Process for Verifying Data Identity for Lending Decisions

Info

Publication number: 20140172681
Type: Application
Filed: Nov 14, 2013
Publication Date: Jun 19, 2014
Applicant: On Deck Capital, Inc. (New York, NY)
Inventors: Greg Lamp (New York, NY), Matthew Gillen (New York, NY), Michael White (New York, NY)
Application Number: 14/079,956

Abstract

The disclosure relates to a process for matching the identify of publically available data to a potential borrower for a business loan. Using the process, a lender can utilize publicly available data regarding a loan applicant, verify with some certainty that the data actually corresponds to the loan applicant, and use that data in conjuction with other information to make a lending decision. The disclosure is directed toward loan transactions for small businesses.

Description

Description

CROSS REFERENCE TO RELATED APPLICATIONS

This is a non-provisional which claims priority to U.S. Provisional Application No. 61/726,241, filed on Nov. 14, 2012, the entirety of which is hereby incorporated by reference.

FIELD OF THE INVENTION

The disclosed embodiments relate generally to a process for matching the identity of publically available data to a potential borrower for a business loan.

BACKGROUND

Traditionally, financial products, such as loans, have been marketed largely through financial institutions' literature and agents. The financial service provider relies on the agents for a large number of tasks, including acquiring demographic information, verifying the accuracy of the information, evaluating the information, and offering to sell products to the customer.

Technology has changed the landscape of the financial services industry such that agents play an increasingly shrinking role in marketing the financial products to potential borrowers. As the Internet has grown in popularity, potential borrowers shop for financial services over the Internet without the aid of an agent. A growing number of online companies also provide loan services; however, these online companies currently fall short of fully automating the loan process. In the case of financial institutions, potential borrowers can apply for loans or other financial services online; however, the loan approval process still requires the involvement of an agent. Third party providers of financial services can provide a list of available financial services based on criteria provided by the potential borrower, but the potential borrower must still contact the financial services agency directly or await a contact by an agent of the financial services agency.

A large percentage of these potential borrowers are the owners of small businesses. Small businesses encounter a number of unique challenges when trying to secure financing. The lack of a cost-effective infrastructure to efficiently analyze small businesses has forced financial institutions to rely on an inaccurate shortcut: The personal credit score of the owner. It is a fast and inexpensive way to make a judgment. However, it reflects the personal payment history of an individual, not the current financial state of the business. While this piece of data is easy to procure, it is a highly inaccurate indicator of creditworthiness. The problem in relying on the personal credit score becomes especially pronounced because many small business owners use personal credit to initially build their businesses, which creates a roadblock to accessing capital once they have become more established.

Available data:

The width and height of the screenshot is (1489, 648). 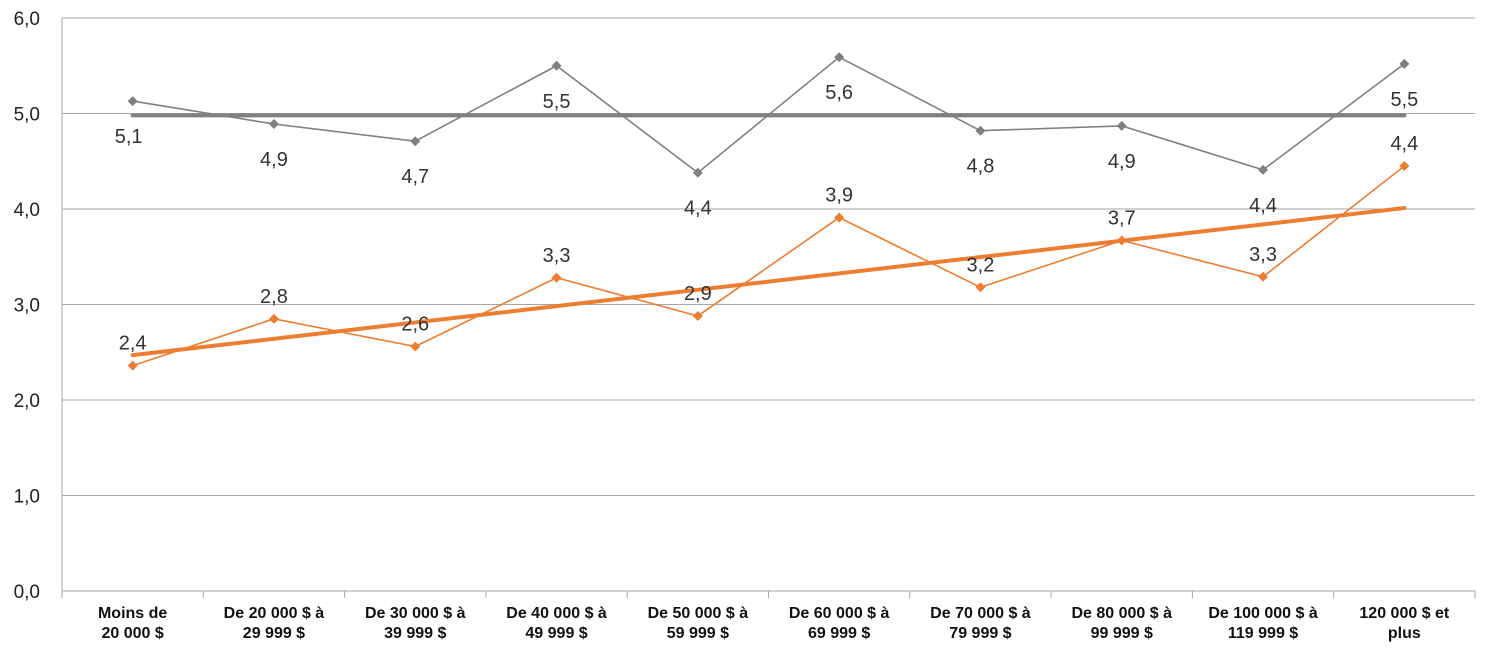 What do you see at coordinates (132, 624) in the screenshot?
I see `x-tick-label: Moins de 20 000 $` at bounding box center [132, 624].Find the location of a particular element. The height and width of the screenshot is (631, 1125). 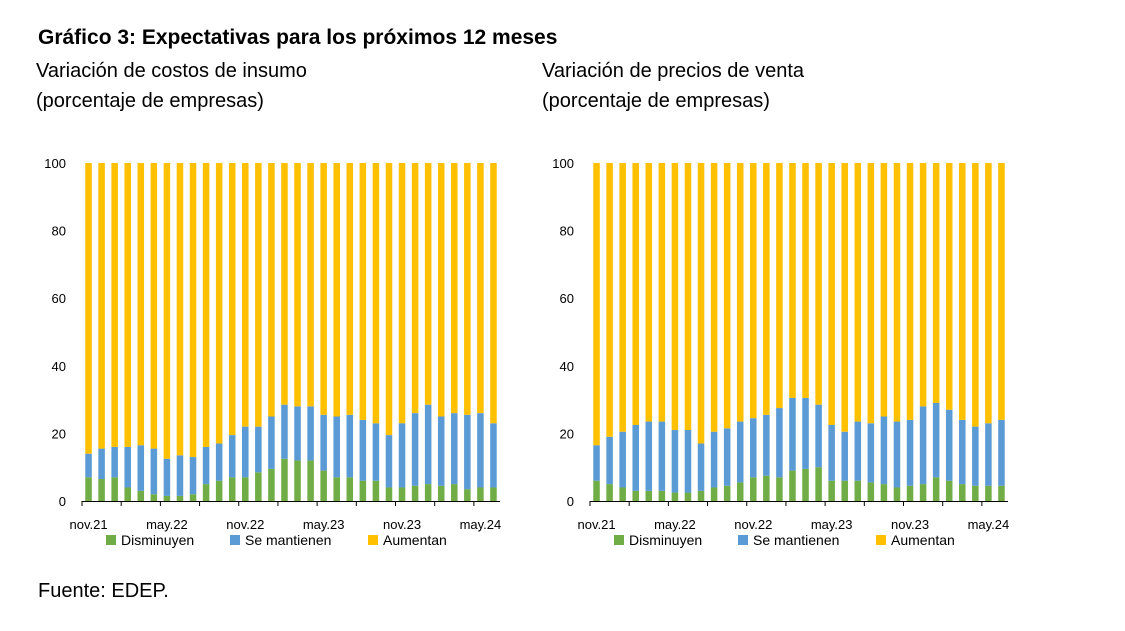

chart2-title: Variación de precios de venta is located at coordinates (674, 71).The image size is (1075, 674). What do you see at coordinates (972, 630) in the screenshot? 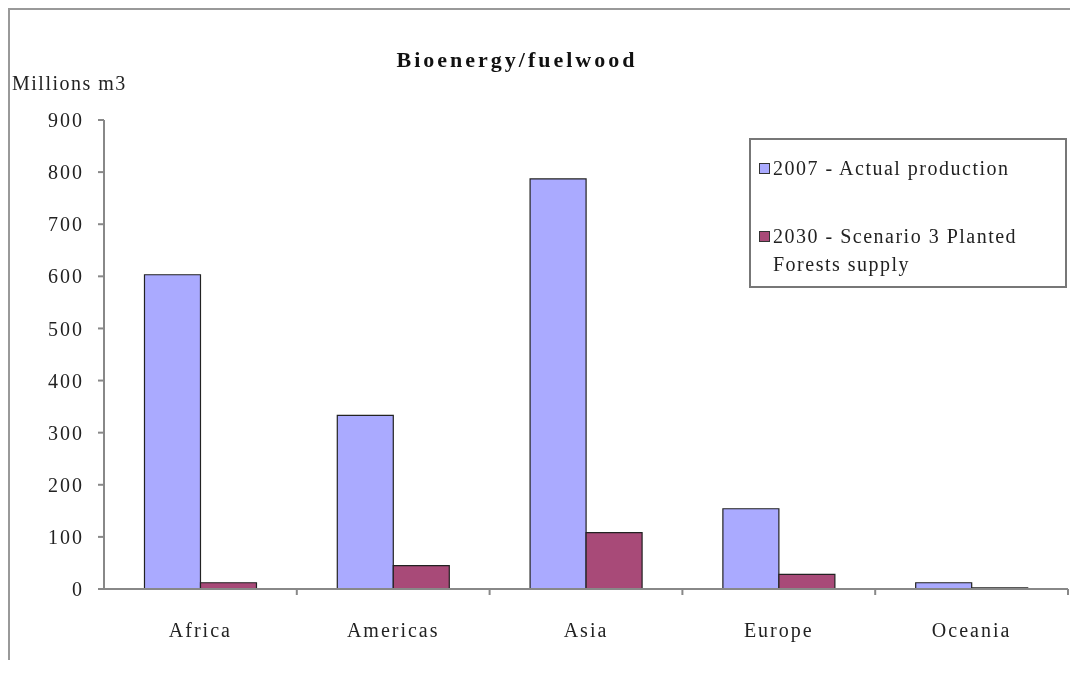
I see `x-tick-label: Oceania` at bounding box center [972, 630].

Aim of the task:
Using the patent application text, answer:
(a) Which company is listed as the applicant?
(b) On what date was the provisional application that this filing claims priority to filed?
(c) What shortcut does the background section say financial institutions have been forced to rely on when assessing small businesses?
The data above is separate from the patent application text.

Written reply:
(a) On Deck Capital, Inc. (New York, NY)
(b) Nov. 14, 2012
(c) The personal credit score of the owner